## WORK REQUIRED
Scan the records for lines with the word "Κέρδισε", and copy every such line.

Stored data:
####################

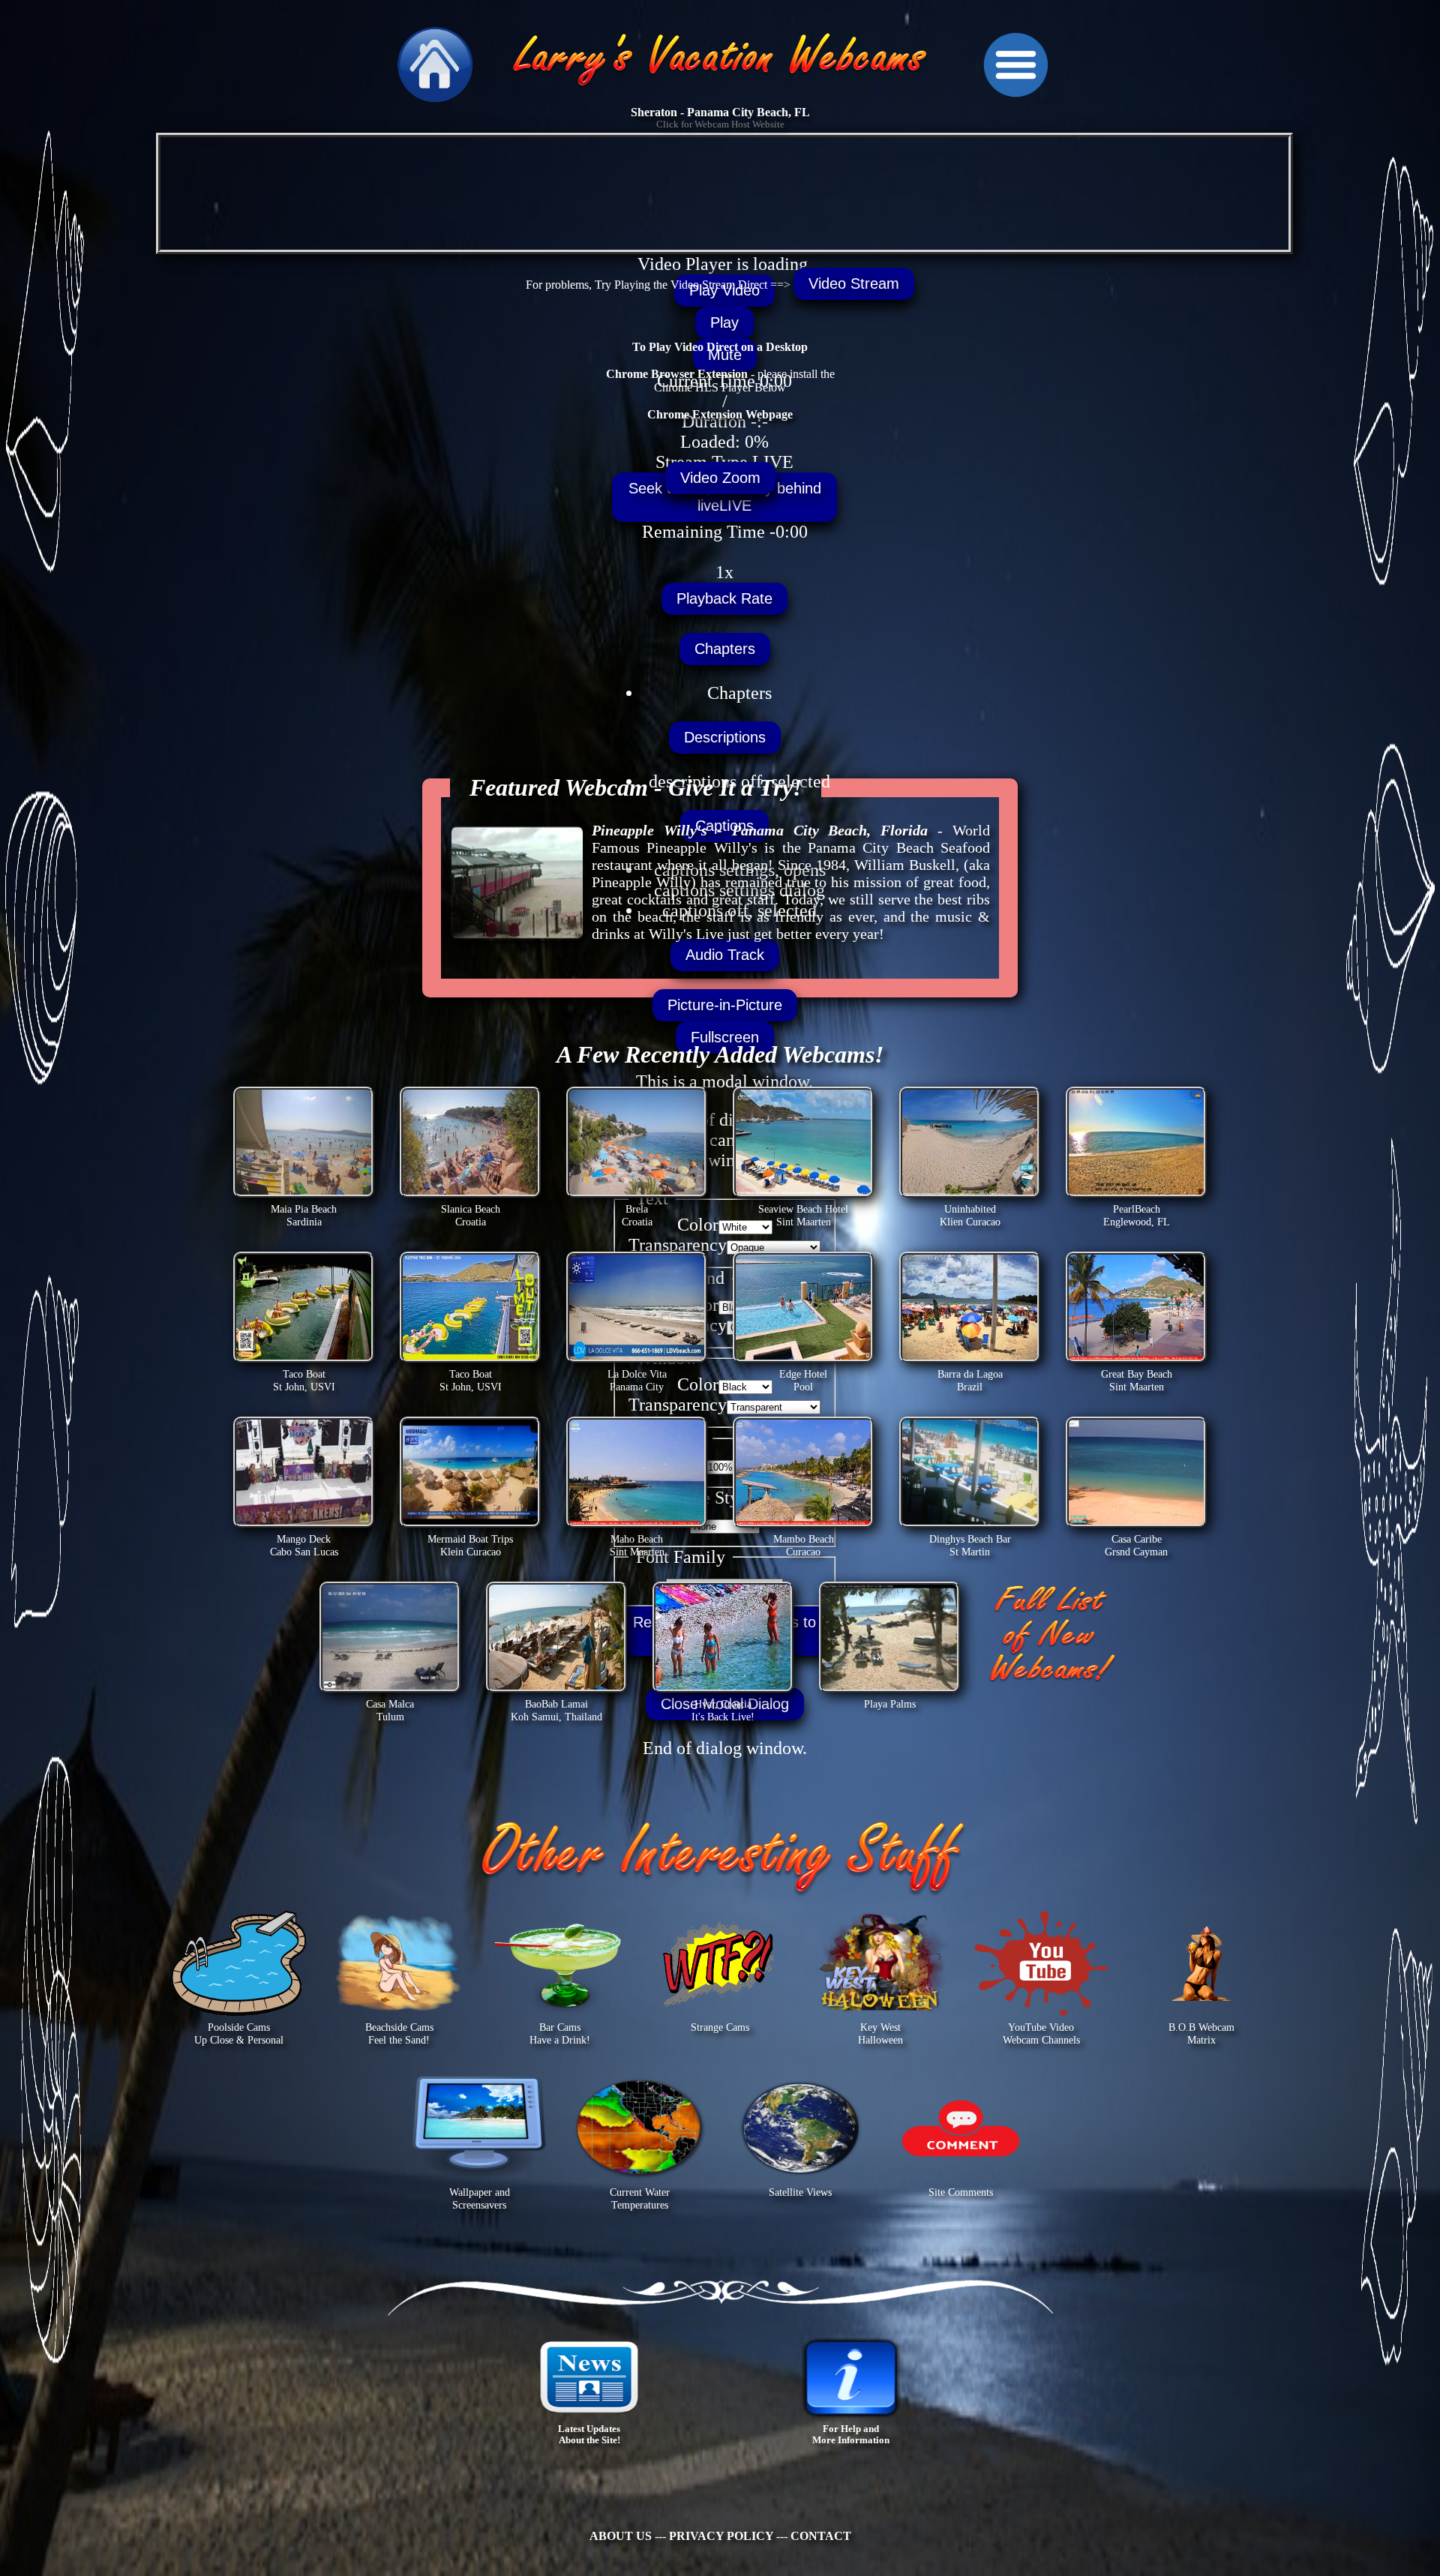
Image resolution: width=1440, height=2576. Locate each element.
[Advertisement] (720, 613)
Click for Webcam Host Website (720, 124)
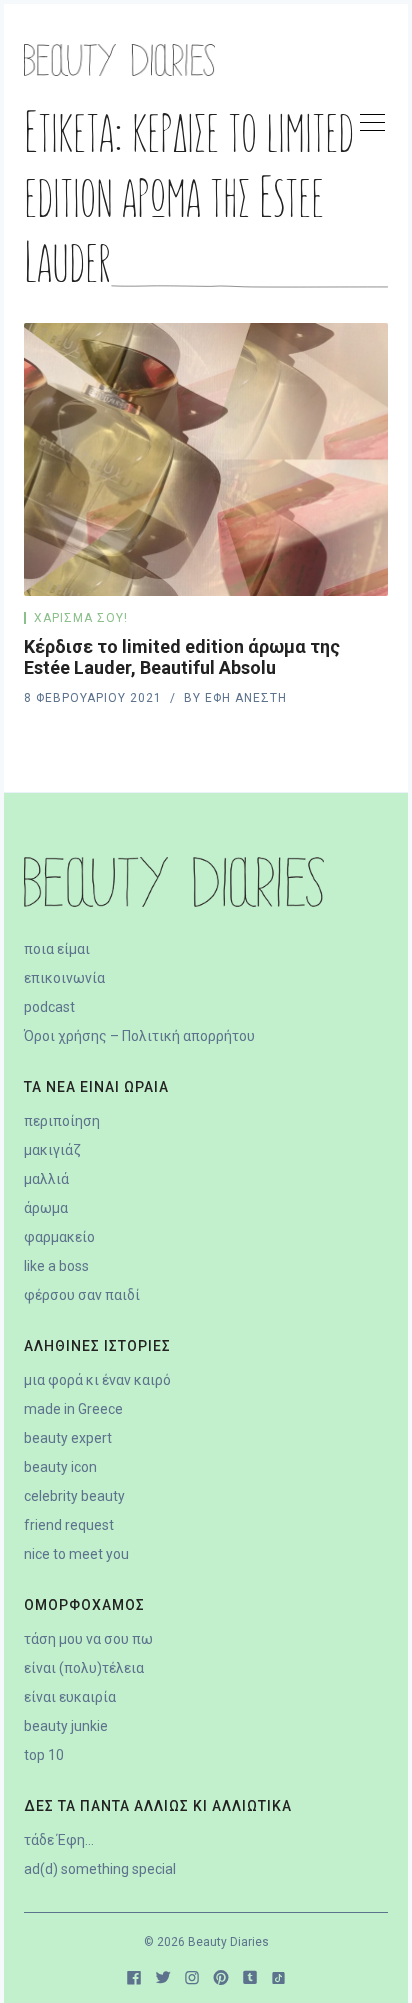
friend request (69, 1525)
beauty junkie (66, 1726)
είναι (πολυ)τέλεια (84, 1668)
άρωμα (46, 1208)
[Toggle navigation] (372, 126)
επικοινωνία (64, 978)
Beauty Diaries (228, 1942)
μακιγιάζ (52, 1150)
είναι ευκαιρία (70, 1697)
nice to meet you (76, 1554)
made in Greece (73, 1409)
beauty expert (68, 1438)
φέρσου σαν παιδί (82, 1295)
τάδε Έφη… (59, 1840)
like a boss (56, 1266)
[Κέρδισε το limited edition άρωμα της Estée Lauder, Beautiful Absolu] (206, 459)
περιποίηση (62, 1121)
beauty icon (60, 1467)
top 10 (44, 1755)
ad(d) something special (100, 1869)
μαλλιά (46, 1179)
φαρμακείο (59, 1237)
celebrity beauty (74, 1496)
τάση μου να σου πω (88, 1639)
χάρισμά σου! (81, 618)
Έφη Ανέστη (246, 698)
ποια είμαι (57, 949)
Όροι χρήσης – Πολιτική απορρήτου (139, 1036)
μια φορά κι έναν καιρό (97, 1380)
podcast (49, 1007)
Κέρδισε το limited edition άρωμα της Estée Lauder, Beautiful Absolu (182, 657)
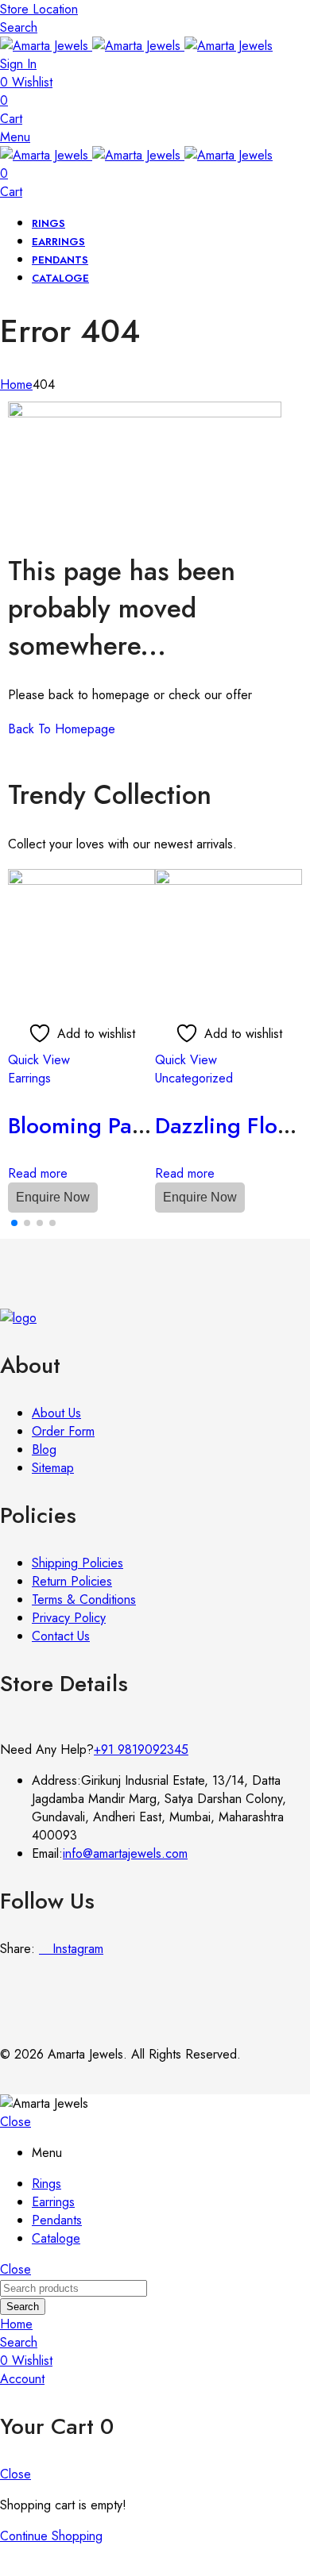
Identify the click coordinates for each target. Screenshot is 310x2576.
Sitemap (53, 1468)
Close (15, 2122)
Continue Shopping (51, 2536)
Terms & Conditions (84, 1599)
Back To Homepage (61, 729)
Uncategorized (194, 1078)
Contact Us (61, 1636)
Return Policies (72, 1581)
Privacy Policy (69, 1618)
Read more (38, 1173)
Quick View (39, 1060)
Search (22, 2307)
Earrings (29, 1078)
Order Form (63, 1431)
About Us (56, 1413)
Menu (15, 137)
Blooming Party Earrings (128, 1125)
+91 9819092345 (141, 1749)
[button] (14, 1223)
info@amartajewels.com (125, 1853)
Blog (44, 1449)
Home (16, 384)
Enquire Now (53, 1197)
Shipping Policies (77, 1563)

####################

## ANSWER TO THIS PROBLEM
[Κέρδισε το limited edition άρωμα της Estée Lauder, Beautiful Absolu] (206, 459)
Κέρδισε το limited edition άρωμα της Estée Lauder, Beautiful Absolu (182, 657)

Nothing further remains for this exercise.